By way of introduction, I'm a C&R fly fisher recently retired to Tucson. This forum has been a terrific resource for an AZ newbie like me and I look forward to contributing once I learn the ropes and have some trips worthy of reporting on.

I have a float tube but am looking for something with more range for bigger water (Woods Canyon, Patagonia, Big Lake, Greer reservoirs, etc.) and especially to travel a few miles upstream from Lee's Ferry. I plan to use the backhaul service once it reopens in spring, but I'd like to try fishing upstream this winter.

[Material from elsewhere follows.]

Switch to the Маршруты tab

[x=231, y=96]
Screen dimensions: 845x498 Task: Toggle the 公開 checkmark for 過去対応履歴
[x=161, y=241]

I'm trying to decide between a 14-6 foot square stern Sun Dolphin canoe with a 40" beam and a Sea Eagle 124 SMB inflatable, both powered by a 40-55 lb thrust trolling motor. Does anyone have experience with similar setups (or any different ideas)? Are these realistic options for the flow at the Ferry? Or would I be at a standstill in the current at full throttle?

My thinking so far is that the canoe is more durable but less stable. I have a small SUV and could haul it on the cartop bars. The Sea Eagle costs about $200 more than the canoe, is easier to transport, but requires a half hour or so to get ready to launch. It seems very stable with the wood floor inserts but I'm concerned about punctures. I've not considered a pontoon due to the cost and needing room for 2 anglers plus gear.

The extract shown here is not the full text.